Tenía yo diez años cuando mi padre me trajo a conocer Tegucigalpa. El
recorrido, partiendo de Choluteca, fue lento, la carretera polvorienta y, el
medio de transporte, un camión con carrocería de madera, al que le adaptaban un
asiento para los pasajeros detrás del motorista, a cuyo lado viajaba el
propietario del vehículo. La parte de la Panamericana estaba aplanada, pero de
Jícaro Galán para acá, a pesar de la pesada carga, el camión zangoloteaba a los
pasajeros.
Cuando se comenzaba la empinada pendiente, después de cruzar el Puente Real, el
motorista hacía los cambios de velocidades pertinentes. El dueño le decía:
“Meté la segunda, ¿no oís que el motor va ronroneando?”. Después se escuchaba:
“Poné la primera, que esta cuesta es quemadora de carros”. Yo no entendía aquel
lenguaje, pero mi padre me explicaba, con palabras sencillas, cómo funcionaba
el motor del carro. Al rato, el chofer, con voz de capataz, le gritaba al
ayudante: “Poné bien la cuña” (un trozo de madera atado por un cordel y que
colocaba detrás de las llantas traseras). “Para mayor seguridad, seguía
gritando, ponele una piedra a las llantas del otro lado”.
Parado el vehículo, el motorista levantaba el capó y dejaba que se enfriara un
poco el motor para después ponerle agua al radiador. Parte de las obligaciones
del ayudante era rociar con agua a las gallinas que transportaban en la parte
trasera del camión; algunas, sofocadas por el calor, morían en el trayecto y
las arrojaban al lado de la carretera.
Proseguimos el lento recorrido y, al divisar una enorme cruz, en La Estrechura,
cerca del Sauce, mi padre -con voz trémula- se apresuró a decirme: “En ese
abismo fracasaron siete jovencitas que estudiaban en la Normal Central de
Señoritas; fue una tragedia, agregó, pues eran muchachas que se estaban
preparando para llevar el pan del saber a los niños de nuestra patria”. El
motorista no quiso detener el camión, como yo le pedía, pues el dueño dijo que
veníamos con retraso. Llegamos a la capital cuando ya se miraban las luces del
tendido eléctrico y para mí resultaba maravilloso ver tanta iluminación cuando
pasamos por La Granja y luego por El Obelisco. En el pueblo nos alumbrábamos
con lámparas y, cuando en la noche salíamos de la casa, usábamos un foco de dos
o tres baterías.

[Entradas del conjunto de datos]
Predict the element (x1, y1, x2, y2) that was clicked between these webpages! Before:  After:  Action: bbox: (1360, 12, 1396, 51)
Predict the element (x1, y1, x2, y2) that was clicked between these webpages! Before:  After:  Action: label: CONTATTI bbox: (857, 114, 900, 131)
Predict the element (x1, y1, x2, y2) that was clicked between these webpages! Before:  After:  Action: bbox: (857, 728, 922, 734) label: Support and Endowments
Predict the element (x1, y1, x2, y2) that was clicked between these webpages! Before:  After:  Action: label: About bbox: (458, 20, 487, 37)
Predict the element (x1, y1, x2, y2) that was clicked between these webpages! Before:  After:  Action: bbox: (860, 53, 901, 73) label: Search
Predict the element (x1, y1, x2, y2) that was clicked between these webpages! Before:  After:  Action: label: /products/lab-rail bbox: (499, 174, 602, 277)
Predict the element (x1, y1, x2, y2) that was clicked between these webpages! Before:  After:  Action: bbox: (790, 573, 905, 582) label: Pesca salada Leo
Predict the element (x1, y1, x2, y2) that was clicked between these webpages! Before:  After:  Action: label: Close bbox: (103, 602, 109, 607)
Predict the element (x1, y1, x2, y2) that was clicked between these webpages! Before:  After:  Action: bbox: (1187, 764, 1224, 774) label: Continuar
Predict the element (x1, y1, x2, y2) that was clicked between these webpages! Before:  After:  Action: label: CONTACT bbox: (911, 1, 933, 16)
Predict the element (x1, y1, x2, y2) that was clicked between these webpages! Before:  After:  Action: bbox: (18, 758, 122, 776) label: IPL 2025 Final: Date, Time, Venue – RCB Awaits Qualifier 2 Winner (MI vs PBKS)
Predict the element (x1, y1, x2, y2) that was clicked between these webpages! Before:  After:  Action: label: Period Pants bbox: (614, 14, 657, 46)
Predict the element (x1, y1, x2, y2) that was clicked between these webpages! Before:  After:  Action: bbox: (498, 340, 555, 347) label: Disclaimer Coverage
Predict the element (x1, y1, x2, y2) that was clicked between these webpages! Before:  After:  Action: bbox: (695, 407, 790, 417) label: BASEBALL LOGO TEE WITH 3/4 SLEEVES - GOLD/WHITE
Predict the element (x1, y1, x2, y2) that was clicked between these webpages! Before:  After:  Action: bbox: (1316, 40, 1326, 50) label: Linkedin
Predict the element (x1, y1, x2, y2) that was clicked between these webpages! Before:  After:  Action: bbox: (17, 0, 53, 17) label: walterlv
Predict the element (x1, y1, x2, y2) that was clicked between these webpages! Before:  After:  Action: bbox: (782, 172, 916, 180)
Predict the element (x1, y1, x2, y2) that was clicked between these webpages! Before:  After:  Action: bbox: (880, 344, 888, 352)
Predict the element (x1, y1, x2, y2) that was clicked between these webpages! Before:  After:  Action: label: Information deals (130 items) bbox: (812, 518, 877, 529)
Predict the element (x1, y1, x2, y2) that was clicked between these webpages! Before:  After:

> Tarea asignada A
En el relato del viaje a Tegucigalpa, ¿qué le tocaba hacer al ayudante con las gallinas que iban en la parte trasera del camión?
> Tarea asignada B
Prosigue el relato del viaje de Choluteca a Tegucigalpa a partir de su última oración.

> Tu respuesta A
Rociarlas con agua.

> Tu respuesta B
Todo esto se lo narré el domingo pasado al periodista Mario Hernán Ramírez. Él
me escuchó atentamente y me hizo algunas observaciones de tipo geográfico;
luego me mostró una recopilación de trabajos, titulada “CORONA FÚNEBRE,
consagrado a la memoria de las ALUMNAS NORMALISTAS que fallecieron el 14 de
julio del año 1929”. Elsa Ramírez, su esposa, me obsequió una copia, la que he
leído detenidamente y desde ese día mi pecho se siente inundado por un profundo
sentimiento de pesar. Ceferina Artica, Clementina Cardona, Ramona Zúniga,
Felícita Pastrana, María Inés Zepeda, Francisca Velásquez y Manuela Gómez se
llamaban las fallecidas.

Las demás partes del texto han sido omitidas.